- [ISTRUZIONI PER L'ESERCIZIO]
Prosegua il testo riportato di seguito, relativo alla questione di legittimità costituzionale dell'art. 131 del d.P.R. n. 115 del 2002, riprendendo dopo la sua ultima frase.

---- BRANO DA LEGGERE

Considerato che il Tribunale ordinario della Spezia dubita, in riferimento agli artt. 3, 24, 101 e 111 Cost., della legittimità costituzionale dell’art. 131, comma 4, lettera c), del decreto del Presidente della Repubblica 30 maggio 2002, n. 115 (Testo unico delle disposizioni legislative e regolamentari in materia di spese di giustizia – Testo A);

che, ad avviso del rimettente, la disposizione censurata, nella parte in cui non prevede che siano anticipate dall’erario anche le spese ancora da sostenersi per l’adempimento dell’incarico, qualora i consulenti tecnici di parte e gli ausiliari del magistrato ne chiedano l’anticipazione, violerebbe gli «artt. 3 e 24 Cost., anche in combinato disposto tra loro», perché precluderebbe, limiterebbe o, comunque, condizionerebbe l’esercizio del diritto di difesa dei soggetti meno abbienti;

che, in particolare, la norma farebbe dipendere la possibilità di istruire il procedimento dalla capacità economica del consulente tecnico di ufficio, e comporterebbe, altresì, che le modalità di espletamento delle indagini peritali possano essere influenzate da una valutazione di economicità da parte del consulente tecnico d’ufficio, di fatto indotto o costretto ad anticipare personalmente le spese nella minor misura possibile;

che la medesima disposizione sarebbe in contrasto anche con l’art. 111 Cost., perché il consulente tecnico d’ufficio, nel caso in cui non sia in grado di anticipare le spese, sarebbe costretto a richiedere prestiti o a risparmiare nel corso del tempo le somme necessarie per l’espletamento dell’incarico, con conseguente allungamento dei tempi del processo;

che, da ultimo, la norma censurata violerebbe anche «i principi contenuti negli artt. 101 e 111 Cost., in combinato disposto tra loro», giacché, da un lato, indurrebbe il giudice ad individuare il consulente tecnico d’ufficio sulla base, non già della professionalità e della necessaria turnazione degli incarichi, bensì della capacità economica del medesimo; dall’altro, la necessaria anticipazione delle spese vive da parte del consulente tecnico d’ufficio, comportando il depauperamento – seppure temporaneo – del suo patrimonio, inciderebbe indirettamente anche sulla sua indipendenza;

che l’ordinanza di rimessione muove da presupposti interpretativi palesemente erronei, frutto, inoltre, di un’incompleta ricostruzione del quadro normativo di riferimento;

che, in primo luogo, infatti, il giudice a quo esclude la possibilità di porre l’anticipazione delle spese di consulenza – peraltro non obbligatoria, ma rimessa ad una valutazione discrezionale a norma dell’art. 8, comma 1, del d.P.R. n. 115 del 2002 – a carico di parte convenuta, assumendo che quest’ultima non avrebbe alcun interesse a consentire lo svolgimento delle indagini peritali, il cui esito, in astratto, potrebbe rivelarsi ad essa sfavorevole;

che, così argomentando, il giudice rimettente trascura del tutto la funzione assolta dalla consulenza tecnica d’ufficio, la quale non costituisce un vero e proprio mezzo di prova, è sottratta alla disponibilità delle parti, ed è finalizzata all’acquisizione, da parte del giudice – al cui prudente apprezzamento è affidata – di un parere tecnico necessario per la valutazione di elementi probatori già acquisiti, ovvero per l’accertamento di fatti rilevabili unicamente con l’ausilio di specifiche cognizioni o strumentazioni tecniche;

che, in secondo luogo, il giudice a quo trascura di considerare che, in base all’art. 63 del codice di procedura civile, il consulente tecnico – individuato tra coloro che, per propria scelta, si sono iscritti nel relativo albo – ha l’obbligo di prestare il suo ufficio, tranne che ricorra un giusto motivo di astensione, e non può rifiutare di eseguire gli incarichi ricevuti, avendo prestato con quella iscrizione un assenso preventivo alla nomina;

che, in definitiva, gli erronei presupposti interpretativi e l’incompleta ricostruzione del quadro normativo di riferimento minano irrimediabilmente l’iter logico-argomentativo posto a fondamento della valutazione di non manifesta infondatezza delle questioni di legittimità costituzionale sollevate, in guisa tale da determinare la loro manifesta inammissibilità (ex multis, con riguardo alla erroneità del presupposto interpretativo, sentenza n. 241 del 2015 e ordinanza n. 187 del 2015, nonché sentenze n. 218 del 2014 e n. 249 del 2011; con riguardo all’incompleta ricostruzione del quadro normativo di riferimento, sentenze n. 60, n. 27 e n. 18 del 2015; ordinanze n. 209, n. 115 e n. 90 del 2015).

--------
---- DATI FORNITI

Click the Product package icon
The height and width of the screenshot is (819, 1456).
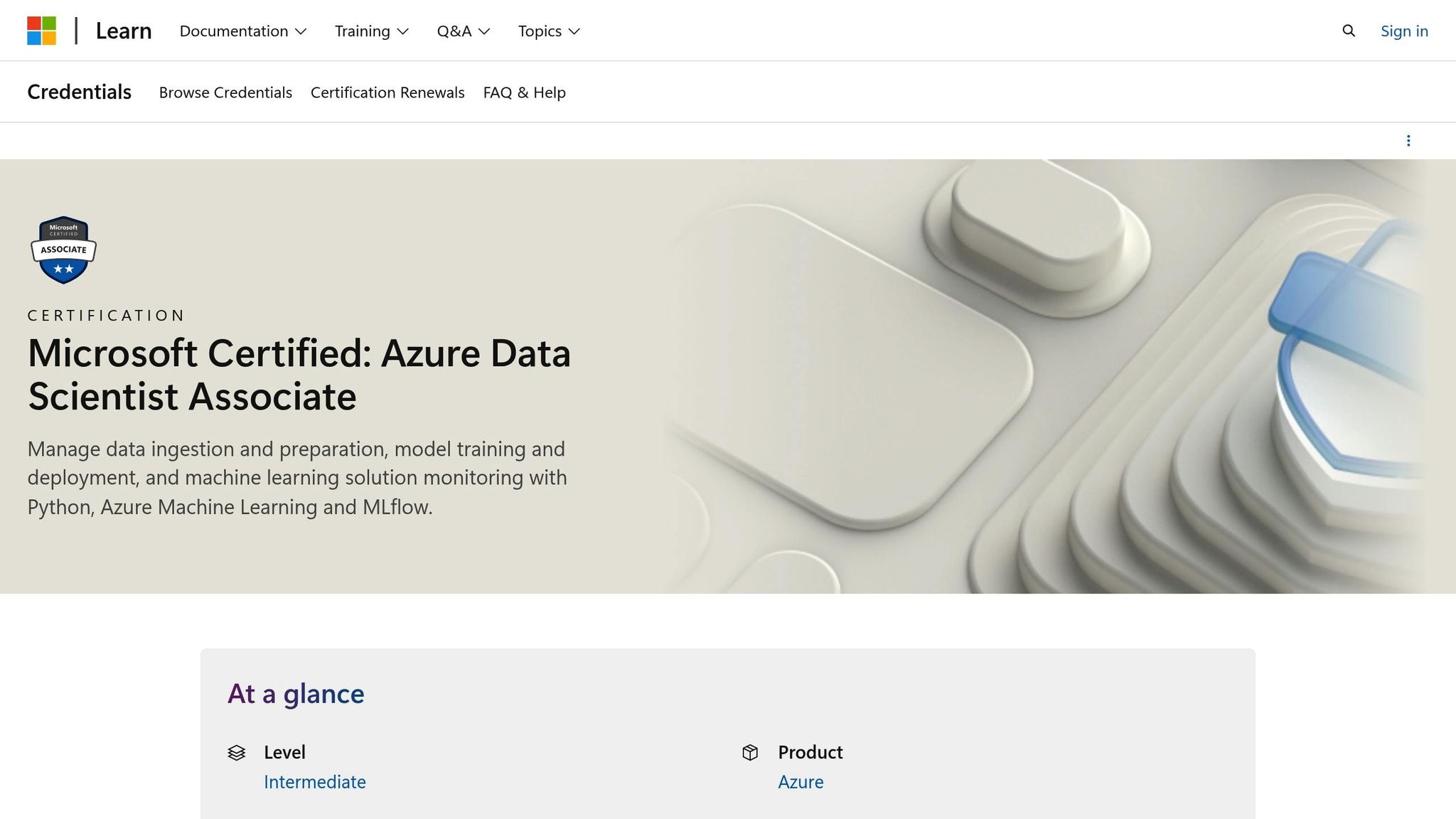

--------

- [RISPOSTA]
Visti gli artt. 26, secondo comma, della legge 11 marzo 1953, n. 87, e 9, comma 2, delle norme integrative per i giudizi davanti alla Corte costituzionale.

per questi motivi

LA CORTE COSTITUZIONALE

dichiara la manifesta inammissibilità delle questioni di legittimità costituzionale dell’art. 131, comma 4, lettera c), del decreto del Presidente della Repubblica 30 maggio 2002, n. 115 (Testo unico delle disposizioni legislative e regolamentari in materia di spese di giustizia – Testo A), sollevate, in riferimento agli artt. 3, 24, 101 e 111 della Costituzione, dal Tribunale ordinario della Spezia, con l’ordinanza indicata in epigrafe.

Così deciso in Roma, nella sede della Corte costituzionale, Palazzo della Consulta, il 18 maggio 2016.

F.to:

Paolo GROSSI, Presidente

Nicolò ZANON, Redattore

Roberto MILANA, Cancelliere

Depositata in Cancelleria il 10 giugno 2016.